There is no military solution possible in Libya. I know it is a UN cliché, but in this case it is not a UN cliché, because if you look at the composition of forces on both sides, you will discover that there are a lot of mercenaries, in addition, the country is huge and to capture and to control that country, I don’t see any party able to do that, that is way it is not a cliché but rather a realistic assessment that there can be no military solution in Libya and the Libyans should come together and stop this “prima donna behavior” and accept mutual concessions to divide power, which is the basic part of a political settlement.

Get out of the Libyan nightmare, that is what I am asking all the countries. Remain outside this situation because there is no military solution. The more we give hopes to this side or to that side, the more you render the political situation extremely different. So better to avoid escalating and internationalizing this conflict.

The international system is fractured enough on Libya and other issues, but I do believe that Libya can be a place where this fracturing of the international system can be contained, because it is a rich country and can satisfy a lot of international interest if it is prosperous and stable and not at war. Therefore, I call upon the Security Council not to lose a moment and that my brief to the Security Council, which is the 15th since the 4th of April, leads to a decision that enough is enough, that the Libyans have suffered enough.

I am really angry to see that everybody wants to talk about Libya and very few people want to talk about the Libyans. What happens to the Libyans? What happens to millions of migrant workers in Libya? What don’t we ask about them?

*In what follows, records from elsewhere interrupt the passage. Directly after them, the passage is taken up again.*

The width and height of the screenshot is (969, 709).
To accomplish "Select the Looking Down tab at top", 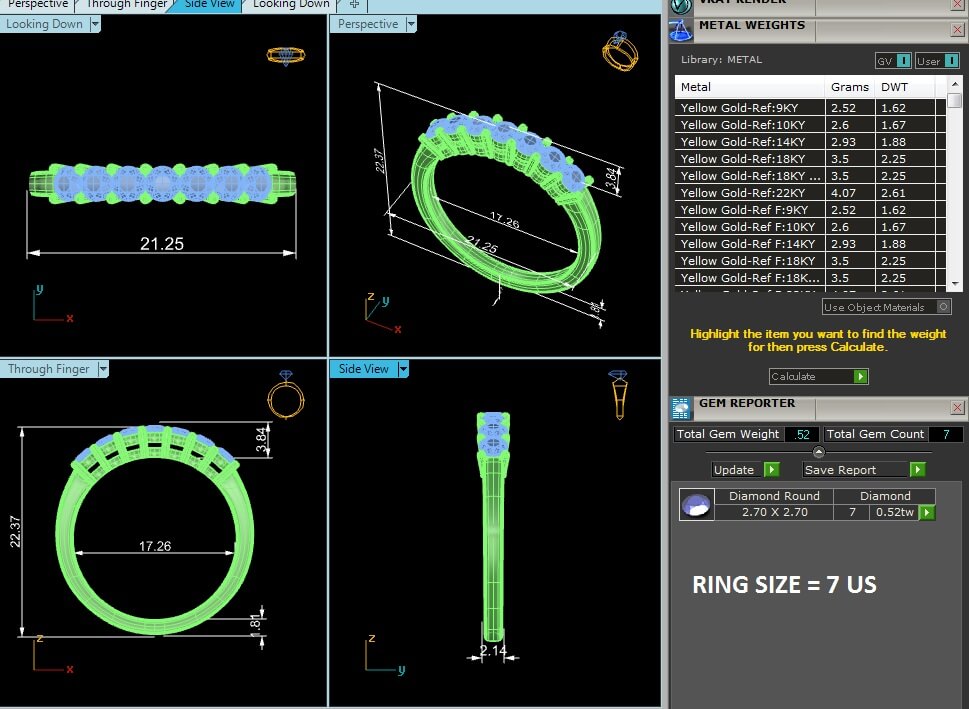I will point(291,4).
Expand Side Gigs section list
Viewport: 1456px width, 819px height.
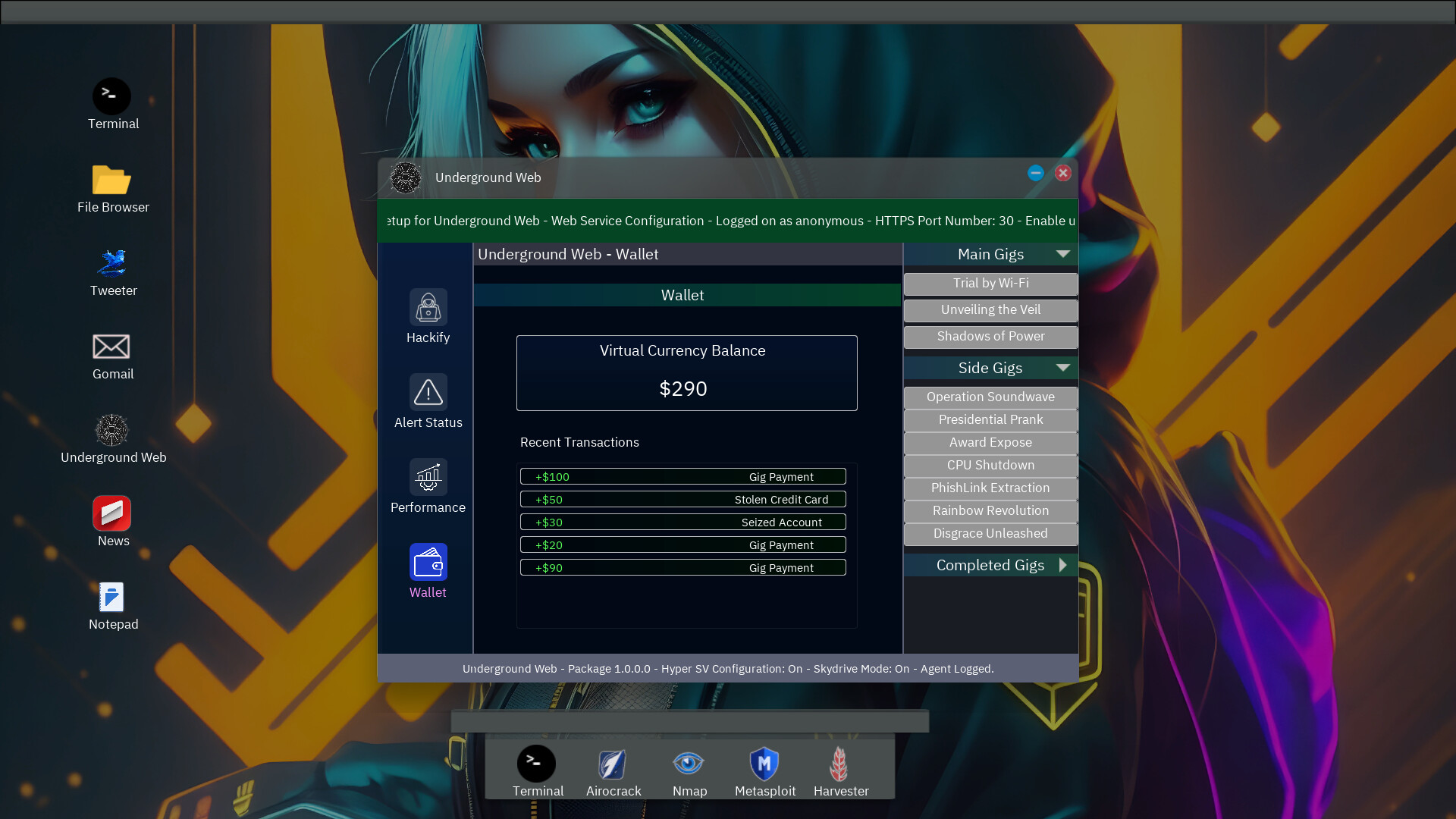(x=1062, y=367)
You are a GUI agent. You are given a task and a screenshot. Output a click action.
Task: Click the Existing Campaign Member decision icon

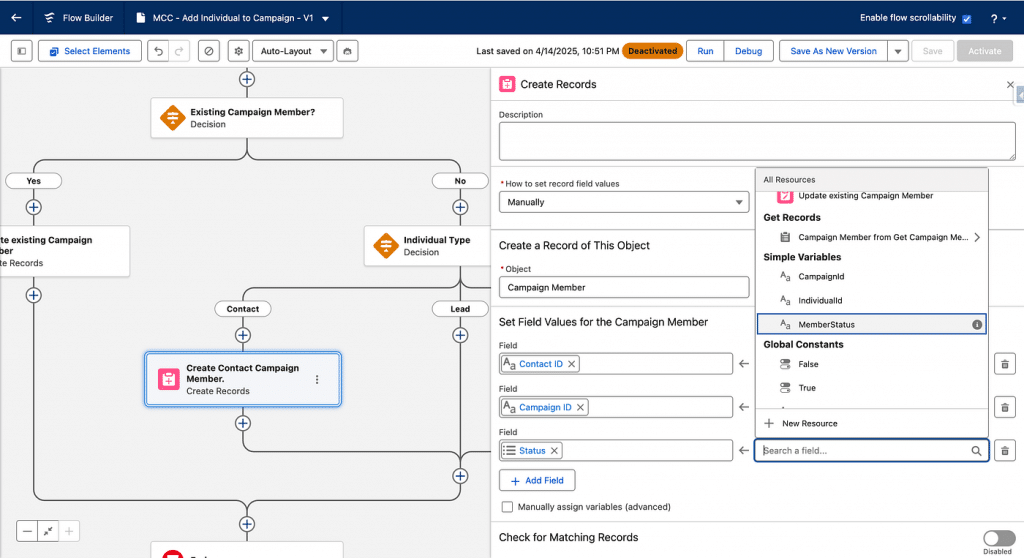click(x=172, y=118)
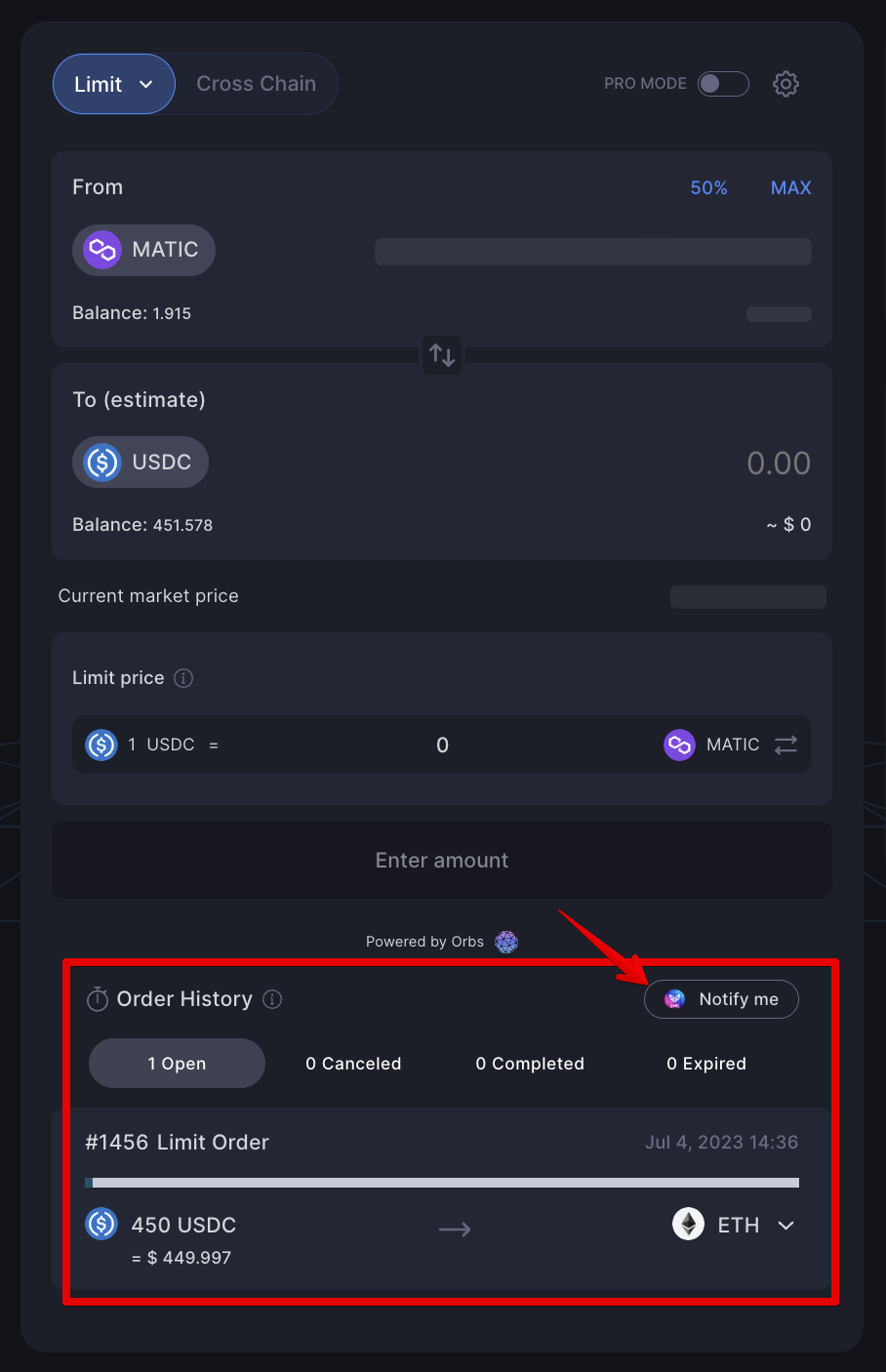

Libya is not only an oil story, Libya is not only a gas story, Libya is not only a geopolitical story, it is also a human story and people are suffering and for no other reason but for the fact that there is not international clear message that enough is enough.

My feeling is that if we leave it alone, it will also impact neighbouring countries and I think we should care about the stability of other countries, very fragile countries. To the East, to the South and to the West and there is some kind of “laziness” in recognizing the gravity of the Libyan situation. I have been saying this for a long while, but in light of what is happening in the past three weeks, with calls for Jihad, with agreements with other countries to provide weapons, with attacks against Sirt today while I am taking to you, the things are becoming much more serious. I hope that this aggravation of the situation opens our eyes to the fact that it is detrimental to six or seven million Libyans but also to the neighbouring countries and to peace and security in the Mediterranean.